* _Directions_: What lines below mention the word "title"? Copy each one.
--- Data for review Enclosed Below ---
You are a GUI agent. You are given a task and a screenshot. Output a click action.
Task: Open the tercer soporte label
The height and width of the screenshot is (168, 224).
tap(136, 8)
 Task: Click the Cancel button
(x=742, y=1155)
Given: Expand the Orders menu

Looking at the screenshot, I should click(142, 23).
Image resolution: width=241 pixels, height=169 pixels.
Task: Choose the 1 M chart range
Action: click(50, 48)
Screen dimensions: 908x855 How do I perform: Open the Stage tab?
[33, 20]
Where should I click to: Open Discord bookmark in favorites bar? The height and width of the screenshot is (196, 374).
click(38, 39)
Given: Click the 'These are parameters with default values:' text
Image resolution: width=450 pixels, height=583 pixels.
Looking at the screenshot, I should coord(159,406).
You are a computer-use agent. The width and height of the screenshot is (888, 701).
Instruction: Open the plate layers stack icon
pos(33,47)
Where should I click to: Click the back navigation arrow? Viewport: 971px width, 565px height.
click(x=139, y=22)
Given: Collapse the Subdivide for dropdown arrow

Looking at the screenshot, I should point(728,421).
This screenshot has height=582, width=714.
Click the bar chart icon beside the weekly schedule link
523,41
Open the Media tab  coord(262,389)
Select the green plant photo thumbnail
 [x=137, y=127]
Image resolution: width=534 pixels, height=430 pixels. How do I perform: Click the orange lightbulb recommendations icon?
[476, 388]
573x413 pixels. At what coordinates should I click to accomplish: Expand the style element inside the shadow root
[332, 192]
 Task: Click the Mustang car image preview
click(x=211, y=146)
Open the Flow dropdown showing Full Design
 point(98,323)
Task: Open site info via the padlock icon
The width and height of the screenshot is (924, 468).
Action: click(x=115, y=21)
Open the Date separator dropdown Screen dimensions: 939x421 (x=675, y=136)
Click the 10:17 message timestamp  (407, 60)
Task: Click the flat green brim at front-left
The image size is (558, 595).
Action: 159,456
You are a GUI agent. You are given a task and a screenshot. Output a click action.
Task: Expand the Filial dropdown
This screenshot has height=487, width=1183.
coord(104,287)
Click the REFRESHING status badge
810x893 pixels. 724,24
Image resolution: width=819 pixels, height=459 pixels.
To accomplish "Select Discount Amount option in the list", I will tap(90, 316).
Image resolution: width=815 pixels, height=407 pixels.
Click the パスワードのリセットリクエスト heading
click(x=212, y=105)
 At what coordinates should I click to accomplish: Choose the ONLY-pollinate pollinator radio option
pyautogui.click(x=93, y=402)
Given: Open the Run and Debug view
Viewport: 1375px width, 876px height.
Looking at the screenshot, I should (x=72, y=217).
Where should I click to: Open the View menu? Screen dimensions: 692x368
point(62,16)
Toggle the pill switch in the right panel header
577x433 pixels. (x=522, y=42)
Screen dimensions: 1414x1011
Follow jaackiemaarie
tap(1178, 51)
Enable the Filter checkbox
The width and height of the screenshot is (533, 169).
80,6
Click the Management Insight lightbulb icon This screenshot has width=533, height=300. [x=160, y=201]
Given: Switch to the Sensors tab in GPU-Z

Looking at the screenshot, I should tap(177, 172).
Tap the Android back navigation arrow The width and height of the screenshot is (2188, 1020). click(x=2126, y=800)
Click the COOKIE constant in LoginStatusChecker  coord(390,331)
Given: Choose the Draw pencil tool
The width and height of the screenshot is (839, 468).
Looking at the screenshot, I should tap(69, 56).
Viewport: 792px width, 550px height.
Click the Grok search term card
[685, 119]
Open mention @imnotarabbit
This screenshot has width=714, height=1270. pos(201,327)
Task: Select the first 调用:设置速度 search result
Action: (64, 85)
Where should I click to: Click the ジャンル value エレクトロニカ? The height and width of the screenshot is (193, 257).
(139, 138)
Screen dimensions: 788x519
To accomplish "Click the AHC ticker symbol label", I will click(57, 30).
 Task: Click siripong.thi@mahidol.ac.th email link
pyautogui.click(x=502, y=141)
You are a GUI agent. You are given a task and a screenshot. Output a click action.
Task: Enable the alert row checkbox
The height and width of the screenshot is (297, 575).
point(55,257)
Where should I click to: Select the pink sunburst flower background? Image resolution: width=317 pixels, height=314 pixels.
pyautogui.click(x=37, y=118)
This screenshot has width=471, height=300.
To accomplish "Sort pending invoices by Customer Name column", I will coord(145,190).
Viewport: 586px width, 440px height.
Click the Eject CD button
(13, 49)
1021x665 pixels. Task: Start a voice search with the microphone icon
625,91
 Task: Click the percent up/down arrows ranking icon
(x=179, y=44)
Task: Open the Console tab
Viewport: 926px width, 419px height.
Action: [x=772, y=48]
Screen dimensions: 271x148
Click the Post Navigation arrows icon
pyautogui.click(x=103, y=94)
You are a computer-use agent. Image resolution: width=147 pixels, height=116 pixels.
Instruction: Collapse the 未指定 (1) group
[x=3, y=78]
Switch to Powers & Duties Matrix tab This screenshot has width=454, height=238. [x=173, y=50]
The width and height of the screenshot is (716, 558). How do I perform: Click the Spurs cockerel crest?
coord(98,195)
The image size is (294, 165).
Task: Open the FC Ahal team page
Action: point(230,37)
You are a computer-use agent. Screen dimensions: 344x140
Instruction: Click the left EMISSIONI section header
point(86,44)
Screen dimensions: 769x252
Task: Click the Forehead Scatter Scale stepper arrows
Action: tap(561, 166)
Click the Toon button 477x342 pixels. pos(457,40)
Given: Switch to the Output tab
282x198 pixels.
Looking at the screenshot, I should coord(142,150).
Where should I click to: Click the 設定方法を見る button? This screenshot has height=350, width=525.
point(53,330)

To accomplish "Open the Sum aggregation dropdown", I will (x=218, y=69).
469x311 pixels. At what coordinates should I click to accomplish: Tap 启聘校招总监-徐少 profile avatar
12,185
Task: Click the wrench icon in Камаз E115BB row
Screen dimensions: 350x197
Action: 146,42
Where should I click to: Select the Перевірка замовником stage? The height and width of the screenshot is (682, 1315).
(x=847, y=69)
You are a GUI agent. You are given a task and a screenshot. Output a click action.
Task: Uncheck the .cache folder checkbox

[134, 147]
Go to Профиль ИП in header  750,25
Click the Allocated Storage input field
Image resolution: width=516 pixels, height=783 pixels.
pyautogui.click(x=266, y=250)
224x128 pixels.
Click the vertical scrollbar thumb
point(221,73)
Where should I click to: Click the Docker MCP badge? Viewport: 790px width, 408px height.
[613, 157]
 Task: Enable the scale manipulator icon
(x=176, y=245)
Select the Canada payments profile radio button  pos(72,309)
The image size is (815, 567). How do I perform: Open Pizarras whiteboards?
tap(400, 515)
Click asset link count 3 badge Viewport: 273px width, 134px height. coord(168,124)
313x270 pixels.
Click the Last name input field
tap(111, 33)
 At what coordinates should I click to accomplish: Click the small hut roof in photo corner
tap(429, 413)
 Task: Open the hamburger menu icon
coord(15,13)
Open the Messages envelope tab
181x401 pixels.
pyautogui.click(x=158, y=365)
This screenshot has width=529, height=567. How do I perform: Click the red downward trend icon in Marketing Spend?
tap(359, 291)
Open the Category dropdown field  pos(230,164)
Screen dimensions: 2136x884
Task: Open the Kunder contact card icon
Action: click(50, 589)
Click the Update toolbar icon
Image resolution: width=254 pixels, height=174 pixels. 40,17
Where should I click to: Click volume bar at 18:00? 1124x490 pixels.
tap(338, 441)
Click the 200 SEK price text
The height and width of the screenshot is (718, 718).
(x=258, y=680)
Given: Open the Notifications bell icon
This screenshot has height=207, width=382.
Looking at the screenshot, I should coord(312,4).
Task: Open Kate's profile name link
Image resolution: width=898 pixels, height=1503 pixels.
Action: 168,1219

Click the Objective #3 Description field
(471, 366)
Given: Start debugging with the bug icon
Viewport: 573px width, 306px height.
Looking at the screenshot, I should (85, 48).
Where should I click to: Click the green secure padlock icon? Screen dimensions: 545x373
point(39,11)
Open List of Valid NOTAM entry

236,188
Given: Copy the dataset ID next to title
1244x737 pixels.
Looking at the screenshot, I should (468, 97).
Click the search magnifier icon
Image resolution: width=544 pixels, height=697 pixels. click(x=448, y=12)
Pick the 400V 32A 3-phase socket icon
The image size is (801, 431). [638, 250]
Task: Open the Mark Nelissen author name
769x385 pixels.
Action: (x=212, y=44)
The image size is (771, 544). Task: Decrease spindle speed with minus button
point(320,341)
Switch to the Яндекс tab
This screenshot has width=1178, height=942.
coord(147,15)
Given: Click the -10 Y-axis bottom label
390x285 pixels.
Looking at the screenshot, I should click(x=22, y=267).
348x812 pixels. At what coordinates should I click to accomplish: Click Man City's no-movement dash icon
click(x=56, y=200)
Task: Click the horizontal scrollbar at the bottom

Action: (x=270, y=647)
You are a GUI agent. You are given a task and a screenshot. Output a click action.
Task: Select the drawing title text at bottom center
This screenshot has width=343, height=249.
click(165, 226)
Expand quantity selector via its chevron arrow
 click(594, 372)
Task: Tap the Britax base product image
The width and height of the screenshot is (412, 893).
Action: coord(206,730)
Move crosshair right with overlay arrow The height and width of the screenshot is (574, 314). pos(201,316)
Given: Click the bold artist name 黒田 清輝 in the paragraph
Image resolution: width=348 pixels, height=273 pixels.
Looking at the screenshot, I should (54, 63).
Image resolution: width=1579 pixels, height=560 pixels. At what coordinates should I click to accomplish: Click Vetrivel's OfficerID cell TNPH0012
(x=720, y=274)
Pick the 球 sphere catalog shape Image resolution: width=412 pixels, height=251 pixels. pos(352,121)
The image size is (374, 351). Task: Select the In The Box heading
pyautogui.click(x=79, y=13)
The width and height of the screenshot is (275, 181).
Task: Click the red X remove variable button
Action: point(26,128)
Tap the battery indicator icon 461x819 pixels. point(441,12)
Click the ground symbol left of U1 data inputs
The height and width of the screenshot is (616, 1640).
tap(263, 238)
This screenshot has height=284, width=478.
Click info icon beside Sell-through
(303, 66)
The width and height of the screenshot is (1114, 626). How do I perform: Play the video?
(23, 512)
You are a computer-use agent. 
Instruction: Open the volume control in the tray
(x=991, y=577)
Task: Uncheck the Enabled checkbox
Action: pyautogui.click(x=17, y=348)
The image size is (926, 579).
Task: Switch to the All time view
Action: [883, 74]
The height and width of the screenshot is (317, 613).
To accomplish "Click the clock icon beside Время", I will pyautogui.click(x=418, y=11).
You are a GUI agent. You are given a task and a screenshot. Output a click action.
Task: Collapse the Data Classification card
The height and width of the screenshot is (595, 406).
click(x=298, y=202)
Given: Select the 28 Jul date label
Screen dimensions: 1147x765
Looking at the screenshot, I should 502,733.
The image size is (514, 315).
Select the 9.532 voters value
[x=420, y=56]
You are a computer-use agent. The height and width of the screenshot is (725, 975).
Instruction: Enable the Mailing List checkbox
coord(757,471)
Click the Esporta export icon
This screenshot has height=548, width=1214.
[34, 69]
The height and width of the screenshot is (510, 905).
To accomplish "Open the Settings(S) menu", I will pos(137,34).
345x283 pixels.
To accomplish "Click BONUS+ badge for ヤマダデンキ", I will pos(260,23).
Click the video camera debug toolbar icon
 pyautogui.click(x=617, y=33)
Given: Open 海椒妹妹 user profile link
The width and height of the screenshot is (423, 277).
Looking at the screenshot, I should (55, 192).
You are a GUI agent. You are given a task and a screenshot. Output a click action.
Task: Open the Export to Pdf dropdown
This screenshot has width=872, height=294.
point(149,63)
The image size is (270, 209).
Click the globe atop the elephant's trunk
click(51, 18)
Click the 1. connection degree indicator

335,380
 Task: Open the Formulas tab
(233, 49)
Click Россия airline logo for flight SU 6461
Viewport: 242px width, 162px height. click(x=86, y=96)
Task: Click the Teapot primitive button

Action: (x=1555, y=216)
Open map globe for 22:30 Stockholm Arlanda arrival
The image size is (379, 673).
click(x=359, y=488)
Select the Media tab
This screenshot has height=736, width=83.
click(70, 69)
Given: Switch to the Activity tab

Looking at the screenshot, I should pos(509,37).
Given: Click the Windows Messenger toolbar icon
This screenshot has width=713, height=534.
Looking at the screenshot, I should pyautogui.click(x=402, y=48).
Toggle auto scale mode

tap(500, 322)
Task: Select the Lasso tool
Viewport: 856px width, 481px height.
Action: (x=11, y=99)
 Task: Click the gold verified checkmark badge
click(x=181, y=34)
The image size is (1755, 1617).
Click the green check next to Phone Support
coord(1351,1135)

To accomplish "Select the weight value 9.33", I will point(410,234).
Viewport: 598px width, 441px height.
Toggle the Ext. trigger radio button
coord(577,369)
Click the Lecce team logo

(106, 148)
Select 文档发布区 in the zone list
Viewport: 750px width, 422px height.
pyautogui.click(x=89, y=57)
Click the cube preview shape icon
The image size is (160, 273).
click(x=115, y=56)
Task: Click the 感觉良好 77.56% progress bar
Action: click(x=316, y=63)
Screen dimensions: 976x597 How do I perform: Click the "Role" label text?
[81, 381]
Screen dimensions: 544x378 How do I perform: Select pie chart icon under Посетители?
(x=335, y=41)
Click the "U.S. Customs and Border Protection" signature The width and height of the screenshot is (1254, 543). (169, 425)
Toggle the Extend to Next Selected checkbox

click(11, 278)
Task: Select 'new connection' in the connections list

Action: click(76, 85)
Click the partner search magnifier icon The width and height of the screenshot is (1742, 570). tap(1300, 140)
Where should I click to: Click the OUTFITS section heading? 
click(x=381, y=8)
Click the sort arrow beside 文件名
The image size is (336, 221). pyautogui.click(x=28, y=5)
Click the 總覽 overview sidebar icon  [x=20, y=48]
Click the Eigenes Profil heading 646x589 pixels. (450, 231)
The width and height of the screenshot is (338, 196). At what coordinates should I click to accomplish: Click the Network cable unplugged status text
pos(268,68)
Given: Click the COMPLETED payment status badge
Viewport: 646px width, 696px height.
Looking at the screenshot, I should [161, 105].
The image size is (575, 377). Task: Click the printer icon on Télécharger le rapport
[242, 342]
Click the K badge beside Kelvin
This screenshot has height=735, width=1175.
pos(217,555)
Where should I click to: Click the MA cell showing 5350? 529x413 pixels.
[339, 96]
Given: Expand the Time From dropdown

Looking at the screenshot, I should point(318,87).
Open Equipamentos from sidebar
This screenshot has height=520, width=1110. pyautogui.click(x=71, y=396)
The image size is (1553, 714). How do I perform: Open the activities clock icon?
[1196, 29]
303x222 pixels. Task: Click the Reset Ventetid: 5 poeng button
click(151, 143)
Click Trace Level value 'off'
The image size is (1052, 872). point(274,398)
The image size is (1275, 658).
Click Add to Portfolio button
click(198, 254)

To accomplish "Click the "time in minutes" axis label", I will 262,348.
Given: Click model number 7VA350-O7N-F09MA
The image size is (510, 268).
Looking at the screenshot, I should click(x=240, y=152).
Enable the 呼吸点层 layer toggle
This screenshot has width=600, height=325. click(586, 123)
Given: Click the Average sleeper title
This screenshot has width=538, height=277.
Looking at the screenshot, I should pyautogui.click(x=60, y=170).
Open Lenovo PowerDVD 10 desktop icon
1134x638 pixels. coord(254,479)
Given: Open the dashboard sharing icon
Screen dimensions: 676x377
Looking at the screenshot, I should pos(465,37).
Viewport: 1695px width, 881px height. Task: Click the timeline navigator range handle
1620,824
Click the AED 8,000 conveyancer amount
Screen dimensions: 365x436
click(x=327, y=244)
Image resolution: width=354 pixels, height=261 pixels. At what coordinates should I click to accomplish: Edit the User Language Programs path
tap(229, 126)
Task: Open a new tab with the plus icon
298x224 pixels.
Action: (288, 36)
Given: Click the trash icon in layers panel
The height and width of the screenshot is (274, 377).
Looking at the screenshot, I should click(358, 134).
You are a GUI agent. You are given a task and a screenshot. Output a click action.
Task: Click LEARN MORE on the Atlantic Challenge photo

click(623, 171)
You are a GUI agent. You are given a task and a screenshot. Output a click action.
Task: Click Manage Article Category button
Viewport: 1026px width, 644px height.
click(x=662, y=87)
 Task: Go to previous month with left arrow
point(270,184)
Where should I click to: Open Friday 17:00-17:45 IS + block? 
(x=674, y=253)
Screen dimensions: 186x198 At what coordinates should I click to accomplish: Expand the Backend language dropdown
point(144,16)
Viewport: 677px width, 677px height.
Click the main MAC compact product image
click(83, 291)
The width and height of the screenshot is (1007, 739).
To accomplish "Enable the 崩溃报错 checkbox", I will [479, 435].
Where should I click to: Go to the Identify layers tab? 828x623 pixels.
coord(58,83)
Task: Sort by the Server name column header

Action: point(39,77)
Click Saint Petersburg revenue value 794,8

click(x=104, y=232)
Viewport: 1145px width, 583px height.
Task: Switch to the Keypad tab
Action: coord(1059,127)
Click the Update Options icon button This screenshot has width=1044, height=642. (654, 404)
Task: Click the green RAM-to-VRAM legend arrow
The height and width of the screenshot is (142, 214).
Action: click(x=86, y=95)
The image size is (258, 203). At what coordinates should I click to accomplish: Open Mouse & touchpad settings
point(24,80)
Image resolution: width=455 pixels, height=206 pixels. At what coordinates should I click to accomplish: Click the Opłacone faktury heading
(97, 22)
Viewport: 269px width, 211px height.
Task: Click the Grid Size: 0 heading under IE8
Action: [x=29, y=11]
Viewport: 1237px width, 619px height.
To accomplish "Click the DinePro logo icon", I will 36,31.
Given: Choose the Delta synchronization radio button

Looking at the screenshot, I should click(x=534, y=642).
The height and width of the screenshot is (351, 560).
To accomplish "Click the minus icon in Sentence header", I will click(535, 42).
--- End of Enclosed Data for review ---
* _Output of the task_:
Given: Copy the dataset ID next to title
Task: Select the drawing title text at bottom center
Given: Click the Average sleeper title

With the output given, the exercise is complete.